━━━ ENTRIES SUPPLIED
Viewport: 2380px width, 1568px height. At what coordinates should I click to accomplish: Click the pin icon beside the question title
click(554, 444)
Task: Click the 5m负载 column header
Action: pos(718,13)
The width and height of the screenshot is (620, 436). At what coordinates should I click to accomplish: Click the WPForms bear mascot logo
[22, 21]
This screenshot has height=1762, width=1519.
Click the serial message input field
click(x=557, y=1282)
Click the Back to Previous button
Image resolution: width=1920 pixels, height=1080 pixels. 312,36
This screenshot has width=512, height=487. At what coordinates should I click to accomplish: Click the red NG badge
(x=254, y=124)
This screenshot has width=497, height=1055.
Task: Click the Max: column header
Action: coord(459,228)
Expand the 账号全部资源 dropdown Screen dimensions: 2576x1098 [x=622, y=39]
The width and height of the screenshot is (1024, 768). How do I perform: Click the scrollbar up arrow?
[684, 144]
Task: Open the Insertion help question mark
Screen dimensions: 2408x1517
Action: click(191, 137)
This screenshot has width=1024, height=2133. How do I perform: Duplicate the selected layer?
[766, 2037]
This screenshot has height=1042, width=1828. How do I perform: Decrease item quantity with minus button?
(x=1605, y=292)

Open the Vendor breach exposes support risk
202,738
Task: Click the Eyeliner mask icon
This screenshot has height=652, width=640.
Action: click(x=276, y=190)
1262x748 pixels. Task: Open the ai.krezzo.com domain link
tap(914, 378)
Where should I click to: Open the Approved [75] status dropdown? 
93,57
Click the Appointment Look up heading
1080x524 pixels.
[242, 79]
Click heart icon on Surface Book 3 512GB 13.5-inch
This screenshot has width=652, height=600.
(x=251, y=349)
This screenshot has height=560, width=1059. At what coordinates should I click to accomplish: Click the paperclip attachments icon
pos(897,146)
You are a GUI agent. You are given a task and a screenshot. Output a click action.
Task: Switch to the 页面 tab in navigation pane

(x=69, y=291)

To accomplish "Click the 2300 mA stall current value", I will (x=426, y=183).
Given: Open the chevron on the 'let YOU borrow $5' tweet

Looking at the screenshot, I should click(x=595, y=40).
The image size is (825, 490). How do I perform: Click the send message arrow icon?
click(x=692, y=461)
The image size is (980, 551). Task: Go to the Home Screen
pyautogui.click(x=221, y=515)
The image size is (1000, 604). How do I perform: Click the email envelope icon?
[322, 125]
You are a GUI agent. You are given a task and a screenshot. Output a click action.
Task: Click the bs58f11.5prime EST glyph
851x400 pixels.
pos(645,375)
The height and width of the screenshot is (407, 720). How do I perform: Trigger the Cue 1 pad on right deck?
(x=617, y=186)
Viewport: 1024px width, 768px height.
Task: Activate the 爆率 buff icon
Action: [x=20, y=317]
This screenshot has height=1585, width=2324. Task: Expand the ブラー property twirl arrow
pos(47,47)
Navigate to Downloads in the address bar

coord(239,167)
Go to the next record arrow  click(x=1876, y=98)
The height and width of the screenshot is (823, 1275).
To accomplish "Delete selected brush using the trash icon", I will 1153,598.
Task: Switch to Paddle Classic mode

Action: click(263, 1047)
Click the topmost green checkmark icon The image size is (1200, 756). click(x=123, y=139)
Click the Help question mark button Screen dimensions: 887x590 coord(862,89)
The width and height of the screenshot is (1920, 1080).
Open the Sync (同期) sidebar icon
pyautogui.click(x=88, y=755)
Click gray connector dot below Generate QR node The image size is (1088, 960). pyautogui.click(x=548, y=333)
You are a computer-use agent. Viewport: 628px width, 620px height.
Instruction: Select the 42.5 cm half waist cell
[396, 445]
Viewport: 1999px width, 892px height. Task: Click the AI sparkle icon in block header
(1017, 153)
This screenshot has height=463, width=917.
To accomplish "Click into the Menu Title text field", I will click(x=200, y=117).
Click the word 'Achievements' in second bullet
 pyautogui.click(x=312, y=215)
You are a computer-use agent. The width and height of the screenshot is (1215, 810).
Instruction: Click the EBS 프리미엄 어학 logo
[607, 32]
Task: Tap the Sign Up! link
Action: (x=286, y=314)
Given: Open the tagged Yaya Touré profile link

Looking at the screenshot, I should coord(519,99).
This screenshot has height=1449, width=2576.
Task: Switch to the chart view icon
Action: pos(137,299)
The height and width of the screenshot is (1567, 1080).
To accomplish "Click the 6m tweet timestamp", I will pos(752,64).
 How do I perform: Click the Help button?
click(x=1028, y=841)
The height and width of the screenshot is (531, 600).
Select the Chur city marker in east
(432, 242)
━━━━━━
Copy every line of the data above verbatim.

Viewport: 2380px width, 1568px height. At what coordinates should I click to accomplish: Click the pin icon beside the question title
click(554, 444)
Task: Click the 5m负载 column header
Action: pos(718,13)
The width and height of the screenshot is (620, 436). At what coordinates should I click to accomplish: Click the WPForms bear mascot logo
[22, 21]
This screenshot has height=1762, width=1519.
Click the serial message input field
click(x=557, y=1282)
Click the Back to Previous button
Image resolution: width=1920 pixels, height=1080 pixels. 312,36
This screenshot has width=512, height=487. At what coordinates should I click to accomplish: Click the red NG badge
(x=254, y=124)
This screenshot has width=497, height=1055.
Task: Click the Max: column header
Action: coord(459,228)
Expand the 账号全部资源 dropdown Screen dimensions: 2576x1098 [x=622, y=39]
The width and height of the screenshot is (1024, 768). How do I perform: Click the scrollbar up arrow?
[684, 144]
Task: Open the Insertion help question mark
Screen dimensions: 2408x1517
Action: click(191, 137)
This screenshot has width=1024, height=2133. How do I perform: Duplicate the selected layer?
[766, 2037]
This screenshot has height=1042, width=1828. How do I perform: Decrease item quantity with minus button?
(x=1605, y=292)

Open the Vendor breach exposes support risk
202,738
Task: Click the Eyeliner mask icon
This screenshot has height=652, width=640.
Action: click(x=276, y=190)
1262x748 pixels. Task: Open the ai.krezzo.com domain link
tap(914, 378)
Where should I click to: Open the Approved [75] status dropdown? 
93,57
Click the Appointment Look up heading
1080x524 pixels.
[242, 79]
Click heart icon on Surface Book 3 512GB 13.5-inch
This screenshot has width=652, height=600.
(x=251, y=349)
This screenshot has height=560, width=1059. At what coordinates should I click to accomplish: Click the paperclip attachments icon
pos(897,146)
You are a GUI agent. You are given a task and a screenshot. Output a click action.
Task: Switch to the 页面 tab in navigation pane

(x=69, y=291)

To accomplish "Click the 2300 mA stall current value", I will (x=426, y=183).
Given: Open the chevron on the 'let YOU borrow $5' tweet

Looking at the screenshot, I should click(x=595, y=40).
The image size is (825, 490). How do I perform: Click the send message arrow icon?
click(x=692, y=461)
The image size is (980, 551). Task: Go to the Home Screen
pyautogui.click(x=221, y=515)
The image size is (1000, 604). How do I perform: Click the email envelope icon?
[322, 125]
You are a GUI agent. You are given a task and a screenshot. Output a click action.
Task: Click the bs58f11.5prime EST glyph
851x400 pixels.
pos(645,375)
The height and width of the screenshot is (407, 720). How do I perform: Trigger the Cue 1 pad on right deck?
(x=617, y=186)
Viewport: 1024px width, 768px height.
Task: Activate the 爆率 buff icon
Action: [x=20, y=317]
This screenshot has height=1585, width=2324. Task: Expand the ブラー property twirl arrow
pos(47,47)
Navigate to Downloads in the address bar

coord(239,167)
Go to the next record arrow  click(x=1876, y=98)
The height and width of the screenshot is (823, 1275).
To accomplish "Delete selected brush using the trash icon", I will 1153,598.
Task: Switch to Paddle Classic mode

Action: click(263, 1047)
Click the topmost green checkmark icon The image size is (1200, 756). click(x=123, y=139)
Click the Help question mark button Screen dimensions: 887x590 coord(862,89)
The width and height of the screenshot is (1920, 1080).
Open the Sync (同期) sidebar icon
pyautogui.click(x=88, y=755)
Click gray connector dot below Generate QR node The image size is (1088, 960). pyautogui.click(x=548, y=333)
You are a computer-use agent. Viewport: 628px width, 620px height.
Instruction: Select the 42.5 cm half waist cell
[396, 445]
Viewport: 1999px width, 892px height. Task: Click the AI sparkle icon in block header
(1017, 153)
This screenshot has height=463, width=917.
To accomplish "Click into the Menu Title text field", I will click(x=200, y=117).
Click the word 'Achievements' in second bullet
 pyautogui.click(x=312, y=215)
You are a computer-use agent. The width and height of the screenshot is (1215, 810).
Instruction: Click the EBS 프리미엄 어학 logo
[607, 32]
Task: Tap the Sign Up! link
Action: (x=286, y=314)
Given: Open the tagged Yaya Touré profile link

Looking at the screenshot, I should coord(519,99).
This screenshot has height=1449, width=2576.
Task: Switch to the chart view icon
Action: pos(137,299)
The height and width of the screenshot is (1567, 1080).
To accomplish "Click the 6m tweet timestamp", I will pos(752,64).
 How do I perform: Click the Help button?
click(x=1028, y=841)
The height and width of the screenshot is (531, 600).
Select the Chur city marker in east
(432, 242)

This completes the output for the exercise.